WHAT YOU HAVE TO DO
Only the count is expected: the number of lines below that contain "will".
===== DATASET EXCERPTS
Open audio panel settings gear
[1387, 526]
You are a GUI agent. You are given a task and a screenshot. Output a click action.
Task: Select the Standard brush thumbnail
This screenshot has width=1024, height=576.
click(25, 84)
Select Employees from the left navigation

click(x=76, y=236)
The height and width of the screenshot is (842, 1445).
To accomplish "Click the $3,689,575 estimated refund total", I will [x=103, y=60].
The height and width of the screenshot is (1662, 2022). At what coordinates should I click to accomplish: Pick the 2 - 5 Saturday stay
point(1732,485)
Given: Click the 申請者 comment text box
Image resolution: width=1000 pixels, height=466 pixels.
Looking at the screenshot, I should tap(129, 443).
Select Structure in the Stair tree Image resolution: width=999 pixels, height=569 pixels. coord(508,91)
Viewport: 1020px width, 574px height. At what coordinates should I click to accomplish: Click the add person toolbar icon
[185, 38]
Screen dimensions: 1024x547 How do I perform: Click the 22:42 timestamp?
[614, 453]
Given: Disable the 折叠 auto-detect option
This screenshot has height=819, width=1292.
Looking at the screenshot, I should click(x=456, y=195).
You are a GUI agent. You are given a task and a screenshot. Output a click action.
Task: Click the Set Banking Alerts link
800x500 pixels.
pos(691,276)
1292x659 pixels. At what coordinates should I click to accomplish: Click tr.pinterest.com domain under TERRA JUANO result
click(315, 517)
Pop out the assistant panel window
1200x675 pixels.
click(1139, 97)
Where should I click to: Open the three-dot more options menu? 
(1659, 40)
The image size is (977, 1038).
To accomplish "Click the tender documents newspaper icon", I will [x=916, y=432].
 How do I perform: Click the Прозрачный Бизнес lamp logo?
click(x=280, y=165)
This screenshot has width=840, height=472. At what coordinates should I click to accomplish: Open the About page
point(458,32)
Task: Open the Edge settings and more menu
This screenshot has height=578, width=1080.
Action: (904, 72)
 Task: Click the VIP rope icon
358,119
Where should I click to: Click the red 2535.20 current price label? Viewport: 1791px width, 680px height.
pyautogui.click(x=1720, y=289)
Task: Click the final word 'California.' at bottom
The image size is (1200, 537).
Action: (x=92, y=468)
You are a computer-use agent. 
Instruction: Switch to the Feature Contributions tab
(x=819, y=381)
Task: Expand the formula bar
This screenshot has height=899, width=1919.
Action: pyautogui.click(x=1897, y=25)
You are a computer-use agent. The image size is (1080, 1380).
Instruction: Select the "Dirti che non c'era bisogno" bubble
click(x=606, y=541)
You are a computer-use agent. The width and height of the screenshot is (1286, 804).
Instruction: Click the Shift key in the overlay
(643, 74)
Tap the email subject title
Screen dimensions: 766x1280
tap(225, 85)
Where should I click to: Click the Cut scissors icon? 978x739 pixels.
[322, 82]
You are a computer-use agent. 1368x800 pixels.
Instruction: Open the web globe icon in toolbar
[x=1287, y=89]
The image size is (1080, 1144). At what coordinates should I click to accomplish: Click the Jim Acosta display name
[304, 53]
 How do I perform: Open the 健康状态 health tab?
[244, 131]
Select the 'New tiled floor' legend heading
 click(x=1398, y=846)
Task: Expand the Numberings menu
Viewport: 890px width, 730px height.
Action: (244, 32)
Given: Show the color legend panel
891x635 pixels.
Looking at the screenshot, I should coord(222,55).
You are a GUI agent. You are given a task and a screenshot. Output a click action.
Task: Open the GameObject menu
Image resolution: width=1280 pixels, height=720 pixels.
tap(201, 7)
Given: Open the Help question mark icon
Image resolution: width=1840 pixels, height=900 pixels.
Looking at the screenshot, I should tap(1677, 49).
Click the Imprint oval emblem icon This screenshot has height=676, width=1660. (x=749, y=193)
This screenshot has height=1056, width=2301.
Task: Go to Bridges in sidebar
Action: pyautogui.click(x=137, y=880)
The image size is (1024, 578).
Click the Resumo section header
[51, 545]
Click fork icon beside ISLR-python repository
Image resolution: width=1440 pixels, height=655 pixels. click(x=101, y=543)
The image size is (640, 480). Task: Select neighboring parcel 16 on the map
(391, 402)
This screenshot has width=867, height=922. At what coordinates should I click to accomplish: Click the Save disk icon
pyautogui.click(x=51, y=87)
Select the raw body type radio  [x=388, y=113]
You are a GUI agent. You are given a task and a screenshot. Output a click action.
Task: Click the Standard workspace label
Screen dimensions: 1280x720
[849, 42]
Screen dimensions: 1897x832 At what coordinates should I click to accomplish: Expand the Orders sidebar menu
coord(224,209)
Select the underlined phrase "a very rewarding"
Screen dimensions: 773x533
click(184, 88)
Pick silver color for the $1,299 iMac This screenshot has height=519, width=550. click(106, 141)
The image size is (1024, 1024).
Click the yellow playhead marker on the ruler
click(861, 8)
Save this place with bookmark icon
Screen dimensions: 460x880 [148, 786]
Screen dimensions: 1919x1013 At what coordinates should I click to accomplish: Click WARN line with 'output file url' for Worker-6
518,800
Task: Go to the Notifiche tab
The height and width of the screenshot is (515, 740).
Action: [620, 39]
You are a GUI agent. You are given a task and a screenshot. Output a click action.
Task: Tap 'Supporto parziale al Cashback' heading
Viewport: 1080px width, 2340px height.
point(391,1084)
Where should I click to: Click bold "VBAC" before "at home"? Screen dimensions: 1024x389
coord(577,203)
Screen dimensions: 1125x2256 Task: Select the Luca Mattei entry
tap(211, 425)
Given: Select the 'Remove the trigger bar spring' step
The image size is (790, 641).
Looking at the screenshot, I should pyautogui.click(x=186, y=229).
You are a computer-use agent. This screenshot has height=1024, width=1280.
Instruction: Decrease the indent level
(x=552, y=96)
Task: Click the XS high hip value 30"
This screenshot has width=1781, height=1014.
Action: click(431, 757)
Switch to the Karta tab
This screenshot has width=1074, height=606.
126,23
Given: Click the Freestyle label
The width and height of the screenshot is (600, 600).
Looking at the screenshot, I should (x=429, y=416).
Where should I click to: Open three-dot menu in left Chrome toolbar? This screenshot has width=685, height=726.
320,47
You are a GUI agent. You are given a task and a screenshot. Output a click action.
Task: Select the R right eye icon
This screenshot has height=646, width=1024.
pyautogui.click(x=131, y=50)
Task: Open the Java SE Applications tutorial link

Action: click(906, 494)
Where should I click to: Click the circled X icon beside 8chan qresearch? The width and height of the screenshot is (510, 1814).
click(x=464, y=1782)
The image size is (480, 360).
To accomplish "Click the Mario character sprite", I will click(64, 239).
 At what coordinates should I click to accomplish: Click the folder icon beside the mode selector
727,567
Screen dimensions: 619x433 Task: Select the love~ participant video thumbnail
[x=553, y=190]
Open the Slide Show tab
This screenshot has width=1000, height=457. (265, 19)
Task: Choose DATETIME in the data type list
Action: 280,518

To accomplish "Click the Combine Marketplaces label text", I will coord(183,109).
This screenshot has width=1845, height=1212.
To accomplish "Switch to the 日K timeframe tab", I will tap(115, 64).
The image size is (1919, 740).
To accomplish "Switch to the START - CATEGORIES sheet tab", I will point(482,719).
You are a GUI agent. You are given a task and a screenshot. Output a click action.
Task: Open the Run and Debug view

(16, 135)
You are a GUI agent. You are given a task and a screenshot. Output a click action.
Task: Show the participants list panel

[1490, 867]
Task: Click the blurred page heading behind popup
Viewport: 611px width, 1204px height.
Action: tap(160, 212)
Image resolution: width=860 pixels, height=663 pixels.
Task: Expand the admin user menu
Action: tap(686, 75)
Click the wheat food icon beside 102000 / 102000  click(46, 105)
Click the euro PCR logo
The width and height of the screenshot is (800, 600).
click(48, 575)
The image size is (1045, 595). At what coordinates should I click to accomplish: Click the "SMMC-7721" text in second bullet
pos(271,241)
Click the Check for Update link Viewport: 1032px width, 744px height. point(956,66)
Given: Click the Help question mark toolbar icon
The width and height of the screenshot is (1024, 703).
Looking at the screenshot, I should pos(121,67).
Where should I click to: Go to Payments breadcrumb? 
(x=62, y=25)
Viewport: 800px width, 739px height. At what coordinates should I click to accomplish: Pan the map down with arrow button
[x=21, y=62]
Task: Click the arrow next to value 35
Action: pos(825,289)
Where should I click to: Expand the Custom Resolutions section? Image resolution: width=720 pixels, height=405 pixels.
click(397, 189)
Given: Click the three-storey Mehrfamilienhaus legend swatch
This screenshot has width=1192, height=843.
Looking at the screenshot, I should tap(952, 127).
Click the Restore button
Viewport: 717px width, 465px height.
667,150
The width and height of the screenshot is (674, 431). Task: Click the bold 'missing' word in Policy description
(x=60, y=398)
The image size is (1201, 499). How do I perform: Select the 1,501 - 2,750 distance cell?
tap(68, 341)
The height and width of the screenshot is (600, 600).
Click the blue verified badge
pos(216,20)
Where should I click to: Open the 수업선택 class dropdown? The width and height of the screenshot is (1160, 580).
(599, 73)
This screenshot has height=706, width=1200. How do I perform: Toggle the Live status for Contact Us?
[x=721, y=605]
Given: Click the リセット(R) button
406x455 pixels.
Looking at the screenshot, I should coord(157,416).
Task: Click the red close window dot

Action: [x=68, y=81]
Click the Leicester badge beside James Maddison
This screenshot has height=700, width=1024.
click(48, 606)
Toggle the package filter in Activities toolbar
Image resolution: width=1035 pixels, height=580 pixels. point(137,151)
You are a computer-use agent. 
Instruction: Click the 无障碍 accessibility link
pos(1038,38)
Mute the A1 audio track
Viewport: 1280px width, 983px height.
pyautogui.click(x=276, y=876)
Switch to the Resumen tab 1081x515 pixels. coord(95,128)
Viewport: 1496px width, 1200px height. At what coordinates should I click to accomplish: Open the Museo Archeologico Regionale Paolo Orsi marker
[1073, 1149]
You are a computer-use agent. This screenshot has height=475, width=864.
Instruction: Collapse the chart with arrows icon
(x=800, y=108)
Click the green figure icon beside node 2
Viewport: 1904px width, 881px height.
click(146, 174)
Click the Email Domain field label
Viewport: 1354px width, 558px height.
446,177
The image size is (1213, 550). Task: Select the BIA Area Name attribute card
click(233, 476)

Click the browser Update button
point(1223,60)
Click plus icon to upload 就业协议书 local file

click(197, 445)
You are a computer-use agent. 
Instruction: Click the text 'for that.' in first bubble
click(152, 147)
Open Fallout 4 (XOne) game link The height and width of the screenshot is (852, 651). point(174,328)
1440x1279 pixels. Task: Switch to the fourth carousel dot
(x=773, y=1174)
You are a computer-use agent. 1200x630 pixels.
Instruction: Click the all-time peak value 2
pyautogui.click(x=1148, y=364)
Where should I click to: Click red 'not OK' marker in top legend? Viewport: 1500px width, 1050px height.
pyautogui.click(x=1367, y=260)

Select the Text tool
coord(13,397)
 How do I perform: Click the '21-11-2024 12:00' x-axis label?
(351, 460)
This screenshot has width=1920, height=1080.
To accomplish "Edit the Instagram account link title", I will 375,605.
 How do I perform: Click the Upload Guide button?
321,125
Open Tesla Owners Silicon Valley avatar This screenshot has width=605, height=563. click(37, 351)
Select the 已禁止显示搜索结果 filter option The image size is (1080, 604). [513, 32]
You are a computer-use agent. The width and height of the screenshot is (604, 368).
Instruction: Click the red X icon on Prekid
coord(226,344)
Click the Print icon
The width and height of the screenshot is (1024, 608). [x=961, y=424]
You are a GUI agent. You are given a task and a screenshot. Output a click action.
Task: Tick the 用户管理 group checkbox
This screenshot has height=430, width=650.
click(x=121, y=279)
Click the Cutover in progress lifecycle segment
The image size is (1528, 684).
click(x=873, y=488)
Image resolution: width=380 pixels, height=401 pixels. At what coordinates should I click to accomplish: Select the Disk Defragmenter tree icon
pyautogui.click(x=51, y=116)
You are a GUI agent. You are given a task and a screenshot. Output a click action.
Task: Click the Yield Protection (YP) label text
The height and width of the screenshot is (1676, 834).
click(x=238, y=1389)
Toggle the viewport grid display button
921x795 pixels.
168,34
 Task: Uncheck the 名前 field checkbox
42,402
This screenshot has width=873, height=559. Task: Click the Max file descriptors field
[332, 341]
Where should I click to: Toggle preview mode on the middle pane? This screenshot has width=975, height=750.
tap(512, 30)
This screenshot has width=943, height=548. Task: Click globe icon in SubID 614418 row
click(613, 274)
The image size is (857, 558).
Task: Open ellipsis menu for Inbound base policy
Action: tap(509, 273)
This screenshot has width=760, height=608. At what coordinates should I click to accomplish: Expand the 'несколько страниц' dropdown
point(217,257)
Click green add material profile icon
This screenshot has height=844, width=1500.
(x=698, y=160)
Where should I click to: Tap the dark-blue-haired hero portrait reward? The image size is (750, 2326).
==========
SOLUTION FOR THIS TASK
7